Già bannata dalla maggior parte dei sistemi governativi, ora anche alcuni college americani, fra cui l’Auburn University, l’University of Oklahoma, e quella del Texas, hanno deciso di bandire TikTok dalla rete wi-fi dei loro campus. Una decisione drastica, che alcuni osservatori hanno dichiarato ipocrita e ridicola, visto che in più di un’occasione il governo statunitense ha condannato la censura di internet da parte della Repubblica Popolare Cinese, per poi a loro volta censurare un’app straniera.
La limitazione di questo social deve essere al contrario presa sul serio anche dai governi europei e dal governo italiano nello specifico. Sono infatti sempre più numerosi i danni che un’eccessiva esposizione a TikTok, e ai social in generale, può causare fra i più giovani. In questi anni di pandemia, coincisi con l’esplosione di TikTok, si è resa evidente l’aumento fra gli adolescenti di problemi di natura mentale, di problemi alimentari e di un generale malessere sociale. Non tanto per motivi legati alla cyber sicurezza, dunque, ma l’amore e l’affetto che proviamo per i più giovani, per il nostro futuro, dovrebbero spingerci a valutare la possibilità di limitare un’app come TikTok.

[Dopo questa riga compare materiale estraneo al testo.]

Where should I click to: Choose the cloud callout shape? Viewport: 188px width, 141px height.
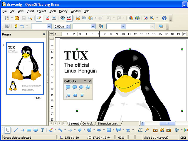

(Tratto da Ansa.it) – I college Usa dichiarano guerra a TikTok

Diversi atenei vietano l’app dalle loro reti wifi

I college americani dichiarano guerra a TikTok.

Diversi istituti – dalla Auburn University in Alabama alla University of Oklahoma passando per alcuni atenei dell’Idaho – hanno vietato la popolare app dalle loro reti wi-fi, spingendosi in alcuni casi a disattivare anche il loro account sulla piattaforma.

Una decisione shock per gli studenti, e che va ad aggiungersi al divieto di TikTok sui dispositivi federali per motivi di sicurezza nazionale.

“Siamo delusi dal fatto che molti stati stanno saltando sul carrozzone della politica per l’attuazione di misure che non hanno nulla a che fare con la cybersicurezza e che sono basate su falsità su TikTok”, afferma il portavoce dell’app, Jamal Brown, con il New York Times. “Siamo particolarmente dispiaciuti per le conseguenze di queste affrettate politiche sulle capacità delle università pubbliche di scambiarsi informazioni, reclutare studenti e creare comunità” intorno alle loro attività, aggiunge Brown.